There was a “staggering” 18% rise in road accident personal injury claims last year, a report showed today.
The increase came despite a 11% fall in road accidents and is likely to mean a rise in insurance premiums for drivers, the report from the Actuarial Profession revealed.
The year-on-year rise in bodily-injury claims between 2010 and 2011 was the highest ever, with the increase adding about £400 million to insurers' costs last year, said the report.
There appeared to be a "clear correlation" between location of claims management companies' offices and the "hotspots" for personal injury claims, said David Brown, the chairman of the working party which produced the report.
With legislation expected soon affecting the way claims companies do business, the big rise in bodily-injury claims last year may have been "a last hurrah", Mr Brown said.

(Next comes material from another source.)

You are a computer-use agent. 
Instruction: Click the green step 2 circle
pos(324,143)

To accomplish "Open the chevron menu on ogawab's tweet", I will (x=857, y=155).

Most bodily-injury claims last year came from people in north-west England, with this area overtaking the worst regions of the US in terms of the proportion of accidents involving a bodily-injury claim.
There were a particularly large number of claims from Liverpool, Manchester and Birmingham.
Mr Brown said: "The increase in costs to insurers because of the rise in bodily-injury claims is likely to result in a rise in motor insurance premiums for drivers.
"The clear correlation between claims management companies' office locations and the 'hotspots' for bodily injury claims suggests that the two are interlinked."
He went on: "We expect to see legislation coming soon which will affect the way in which claims management companies do business, which may account for the significant increase seen in 2011. It is possible this is a last hurrah.
"In 2010 the worst areas of the UK overtook the worst areas of the US in terms of the proportion of accidents involving bodily injury. It is disappointing to see this trend not only continue, but worsen in all regions with the exception of Scotland."
Last year, the Government proposed a ban on referral fees - a system in which personal injury details are sold on by insurance companies to lawyers.
The Actuarial Profession said today that the proposal had not yet passed into law and there was "currently no recognised definition of a referral fee".
It added that there was "some way to go before insurance companies stop losing money on private motor insurance policies, and so premium increases are unlikely to be a thing of the past".